From: | Tomas Vondra <tomas(dot)vondra(at)2ndquadrant(dot)com> |
---|---|
To: | Jeff Davis <pgsql(at)j-davis(dot)com> |
Cc: | Peter Geoghegan <pg(at)bowt(dot)ie>, PostgreSQL Hackers <pgsql-hackers(at)lists(dot)postgresql(dot)org> |
Subject: | Re: Disk-based hash aggregate's cost model |
Date: | 2020-08-30 00:26:20 |
Message-ID: | 20200830002620.pabcrarjbv3j3dlj@development |
Views: | Raw Message | Whole Thread | Download mbox | Resend email |
Thread: | |
Lists: | pgsql-hackers |
On Fri, Aug 28, 2020 at 06:32:38PM -0700, Jeff Davis wrote:
>On Thu, 2020-08-27 at 17:28 -0700, Peter Geoghegan wrote:
>> We have a Postgres 13 open item for Disk-based hash aggregate, which
>> is the only non-trivial open item.

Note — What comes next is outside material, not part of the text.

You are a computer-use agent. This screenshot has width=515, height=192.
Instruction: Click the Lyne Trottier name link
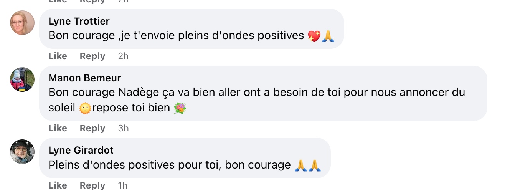[79, 21]
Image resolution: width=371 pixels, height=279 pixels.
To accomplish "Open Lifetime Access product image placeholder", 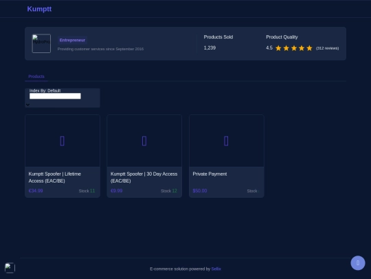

There is a general concern about
>> how often we get disk-based hash aggregation when work_mem is
>> particularly low, and recursion seems unavoidable. This is generally
>> thought to be a problem in the costing.
>
>We discussed two approaches to tweaking the cost model:
>
>1. Penalize HashAgg disk costs by a constant amount. It seems to be
>chosen a little too often, and we can reduce the number of plan
>changes.
>
>2. Treat recursive HashAgg spilling skeptically, and heavily penalize
>recursive spilling.
>
>The problem with approach #2 is that we have a default hash mem of 4MB,
>and real systems have a lot more than that. In this scenario, recursive
>spilling can beat Sort by a lot.
>
I think the main issue is that we're mostly speculating what's wrong.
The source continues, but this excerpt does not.